Task instructions:
Starting with the first line below, reproduce each line exactly until you have included the one bearing "Subscribe to Elon Musk".

Data extract:
● ● ● ● ●
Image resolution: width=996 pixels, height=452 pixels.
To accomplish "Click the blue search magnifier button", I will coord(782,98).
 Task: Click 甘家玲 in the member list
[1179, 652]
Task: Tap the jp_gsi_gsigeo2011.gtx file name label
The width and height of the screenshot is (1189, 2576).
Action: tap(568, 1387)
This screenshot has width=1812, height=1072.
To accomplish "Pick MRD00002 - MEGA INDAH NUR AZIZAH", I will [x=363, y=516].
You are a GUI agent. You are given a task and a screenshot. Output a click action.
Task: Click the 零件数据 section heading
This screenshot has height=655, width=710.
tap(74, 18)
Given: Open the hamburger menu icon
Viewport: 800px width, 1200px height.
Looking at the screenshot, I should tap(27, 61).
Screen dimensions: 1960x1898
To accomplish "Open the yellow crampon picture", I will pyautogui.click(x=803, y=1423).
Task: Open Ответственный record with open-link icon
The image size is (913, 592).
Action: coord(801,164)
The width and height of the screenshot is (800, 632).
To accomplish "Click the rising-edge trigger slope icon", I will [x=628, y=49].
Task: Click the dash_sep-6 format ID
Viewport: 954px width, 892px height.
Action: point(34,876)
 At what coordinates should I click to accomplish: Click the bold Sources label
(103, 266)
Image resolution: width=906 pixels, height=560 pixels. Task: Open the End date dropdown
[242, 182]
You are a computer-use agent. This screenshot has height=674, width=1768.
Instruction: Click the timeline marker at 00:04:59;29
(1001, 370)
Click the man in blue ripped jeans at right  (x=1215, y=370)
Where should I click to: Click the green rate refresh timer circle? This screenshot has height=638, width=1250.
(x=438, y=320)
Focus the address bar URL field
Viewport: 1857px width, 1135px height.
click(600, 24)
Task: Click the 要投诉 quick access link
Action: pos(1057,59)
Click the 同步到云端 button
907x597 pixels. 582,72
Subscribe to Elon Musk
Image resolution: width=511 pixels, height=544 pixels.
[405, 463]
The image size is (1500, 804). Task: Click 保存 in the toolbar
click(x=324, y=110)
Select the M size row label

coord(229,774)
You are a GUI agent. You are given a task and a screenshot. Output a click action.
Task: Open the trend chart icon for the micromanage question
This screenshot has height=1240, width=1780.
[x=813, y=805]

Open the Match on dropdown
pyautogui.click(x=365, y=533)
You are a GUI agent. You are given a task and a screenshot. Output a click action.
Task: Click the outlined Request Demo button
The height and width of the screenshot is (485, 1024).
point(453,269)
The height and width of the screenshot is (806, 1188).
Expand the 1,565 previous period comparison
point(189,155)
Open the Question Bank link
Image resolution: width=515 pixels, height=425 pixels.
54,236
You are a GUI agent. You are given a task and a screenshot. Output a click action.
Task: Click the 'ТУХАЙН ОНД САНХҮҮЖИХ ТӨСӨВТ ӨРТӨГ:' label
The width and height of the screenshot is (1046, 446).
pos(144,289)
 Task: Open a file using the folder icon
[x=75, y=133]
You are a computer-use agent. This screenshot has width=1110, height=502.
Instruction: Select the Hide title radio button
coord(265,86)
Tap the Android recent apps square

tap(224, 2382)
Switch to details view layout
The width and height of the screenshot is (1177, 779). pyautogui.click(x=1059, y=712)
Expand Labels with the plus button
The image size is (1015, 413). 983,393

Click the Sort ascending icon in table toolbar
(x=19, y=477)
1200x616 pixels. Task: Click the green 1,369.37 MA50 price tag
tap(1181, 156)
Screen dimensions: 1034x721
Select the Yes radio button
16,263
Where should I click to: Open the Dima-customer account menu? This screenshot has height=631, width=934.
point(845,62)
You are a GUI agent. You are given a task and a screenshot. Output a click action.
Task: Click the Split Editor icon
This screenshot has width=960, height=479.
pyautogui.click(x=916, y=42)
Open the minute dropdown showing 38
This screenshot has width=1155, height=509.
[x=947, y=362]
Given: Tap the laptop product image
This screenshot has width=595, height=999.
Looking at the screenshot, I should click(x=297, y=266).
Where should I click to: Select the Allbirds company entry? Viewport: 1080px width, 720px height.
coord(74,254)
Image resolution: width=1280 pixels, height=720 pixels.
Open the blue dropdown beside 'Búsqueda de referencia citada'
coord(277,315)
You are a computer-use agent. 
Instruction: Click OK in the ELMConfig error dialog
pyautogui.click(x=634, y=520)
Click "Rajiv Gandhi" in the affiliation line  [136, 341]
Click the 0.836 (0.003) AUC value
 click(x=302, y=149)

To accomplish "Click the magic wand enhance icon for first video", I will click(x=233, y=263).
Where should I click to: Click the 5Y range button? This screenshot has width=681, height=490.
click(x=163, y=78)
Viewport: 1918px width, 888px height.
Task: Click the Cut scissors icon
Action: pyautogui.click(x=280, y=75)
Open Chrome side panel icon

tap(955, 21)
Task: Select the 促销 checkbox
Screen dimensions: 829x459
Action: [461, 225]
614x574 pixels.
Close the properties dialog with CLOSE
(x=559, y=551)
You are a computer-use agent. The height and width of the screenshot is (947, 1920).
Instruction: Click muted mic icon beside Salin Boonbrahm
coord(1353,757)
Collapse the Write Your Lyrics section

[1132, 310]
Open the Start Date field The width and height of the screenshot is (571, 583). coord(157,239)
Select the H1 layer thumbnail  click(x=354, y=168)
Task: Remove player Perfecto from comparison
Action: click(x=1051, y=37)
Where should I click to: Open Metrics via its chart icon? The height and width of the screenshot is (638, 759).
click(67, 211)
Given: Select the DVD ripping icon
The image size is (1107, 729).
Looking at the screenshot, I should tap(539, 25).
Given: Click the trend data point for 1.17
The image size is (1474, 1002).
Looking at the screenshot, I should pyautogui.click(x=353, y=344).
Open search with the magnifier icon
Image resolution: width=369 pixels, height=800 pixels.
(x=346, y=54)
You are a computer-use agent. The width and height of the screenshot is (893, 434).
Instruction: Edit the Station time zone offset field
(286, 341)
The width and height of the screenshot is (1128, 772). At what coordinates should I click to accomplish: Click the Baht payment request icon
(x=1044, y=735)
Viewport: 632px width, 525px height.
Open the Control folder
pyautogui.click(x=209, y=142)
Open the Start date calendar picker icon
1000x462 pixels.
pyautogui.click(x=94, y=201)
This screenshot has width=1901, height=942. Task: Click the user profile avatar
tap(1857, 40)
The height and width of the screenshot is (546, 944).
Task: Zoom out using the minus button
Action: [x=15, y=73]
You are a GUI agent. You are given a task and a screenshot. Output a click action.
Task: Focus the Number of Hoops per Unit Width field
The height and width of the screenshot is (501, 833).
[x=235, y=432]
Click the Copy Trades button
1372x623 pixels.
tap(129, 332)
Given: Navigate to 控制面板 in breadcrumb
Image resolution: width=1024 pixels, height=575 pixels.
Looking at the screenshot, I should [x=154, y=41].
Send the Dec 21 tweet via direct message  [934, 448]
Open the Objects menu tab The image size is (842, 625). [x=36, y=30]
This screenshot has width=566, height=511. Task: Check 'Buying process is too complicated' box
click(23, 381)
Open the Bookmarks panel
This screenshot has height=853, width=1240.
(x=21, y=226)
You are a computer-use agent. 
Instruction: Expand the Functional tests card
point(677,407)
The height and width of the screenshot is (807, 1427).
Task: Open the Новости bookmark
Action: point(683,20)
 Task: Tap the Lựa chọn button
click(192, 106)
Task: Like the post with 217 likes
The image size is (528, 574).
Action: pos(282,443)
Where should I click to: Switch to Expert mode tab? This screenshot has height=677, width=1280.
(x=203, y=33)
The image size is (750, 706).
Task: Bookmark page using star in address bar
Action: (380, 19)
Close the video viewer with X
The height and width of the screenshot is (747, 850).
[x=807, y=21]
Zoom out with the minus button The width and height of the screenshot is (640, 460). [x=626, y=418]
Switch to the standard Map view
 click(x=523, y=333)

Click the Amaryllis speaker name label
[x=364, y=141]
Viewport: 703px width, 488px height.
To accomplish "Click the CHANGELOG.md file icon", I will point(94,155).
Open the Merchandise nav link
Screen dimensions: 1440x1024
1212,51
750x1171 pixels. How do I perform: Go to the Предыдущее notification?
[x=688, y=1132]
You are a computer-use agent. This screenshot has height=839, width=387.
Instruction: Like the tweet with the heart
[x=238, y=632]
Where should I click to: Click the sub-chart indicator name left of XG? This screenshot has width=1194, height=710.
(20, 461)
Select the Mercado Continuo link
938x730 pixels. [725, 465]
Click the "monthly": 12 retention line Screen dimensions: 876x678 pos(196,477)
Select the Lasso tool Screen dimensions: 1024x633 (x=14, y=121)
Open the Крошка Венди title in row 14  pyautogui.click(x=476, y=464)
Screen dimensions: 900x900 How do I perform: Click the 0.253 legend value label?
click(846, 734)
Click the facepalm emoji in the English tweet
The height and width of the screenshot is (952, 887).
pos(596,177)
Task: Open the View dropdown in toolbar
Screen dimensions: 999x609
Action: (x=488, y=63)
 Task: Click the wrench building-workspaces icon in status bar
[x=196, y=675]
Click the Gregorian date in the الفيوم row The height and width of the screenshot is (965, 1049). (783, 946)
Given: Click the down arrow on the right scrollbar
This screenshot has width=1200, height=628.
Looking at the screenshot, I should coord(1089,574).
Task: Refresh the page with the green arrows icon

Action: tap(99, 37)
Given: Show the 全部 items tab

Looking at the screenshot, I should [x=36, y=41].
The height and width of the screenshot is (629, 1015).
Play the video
● ● ● ● ●
Result:
Image resolution: width=996 pixels, height=452 pixels.
To accomplish "Click the blue search magnifier button", I will coord(782,98).
 Task: Click 甘家玲 in the member list
[1179, 652]
Task: Tap the jp_gsi_gsigeo2011.gtx file name label
The width and height of the screenshot is (1189, 2576).
Action: tap(568, 1387)
This screenshot has width=1812, height=1072.
To accomplish "Pick MRD00002 - MEGA INDAH NUR AZIZAH", I will [x=363, y=516].
You are a GUI agent. You are given a task and a screenshot. Output a click action.
Task: Click the 零件数据 section heading
This screenshot has height=655, width=710.
tap(74, 18)
Given: Open the hamburger menu icon
Viewport: 800px width, 1200px height.
Looking at the screenshot, I should tap(27, 61).
Screen dimensions: 1960x1898
To accomplish "Open the yellow crampon picture", I will pyautogui.click(x=803, y=1423).
Task: Open Ответственный record with open-link icon
The image size is (913, 592).
Action: coord(801,164)
The width and height of the screenshot is (800, 632).
To accomplish "Click the rising-edge trigger slope icon", I will [x=628, y=49].
Task: Click the dash_sep-6 format ID
Viewport: 954px width, 892px height.
Action: point(34,876)
 At what coordinates should I click to accomplish: Click the bold Sources label
(103, 266)
Image resolution: width=906 pixels, height=560 pixels. Task: Open the End date dropdown
[242, 182]
You are a computer-use agent. This screenshot has height=674, width=1768.
Instruction: Click the timeline marker at 00:04:59;29
(1001, 370)
Click the man in blue ripped jeans at right  (x=1215, y=370)
Where should I click to: Click the green rate refresh timer circle? This screenshot has height=638, width=1250.
(x=438, y=320)
Focus the address bar URL field
Viewport: 1857px width, 1135px height.
click(600, 24)
Task: Click the 要投诉 quick access link
Action: pos(1057,59)
Click the 同步到云端 button
907x597 pixels. 582,72
Subscribe to Elon Musk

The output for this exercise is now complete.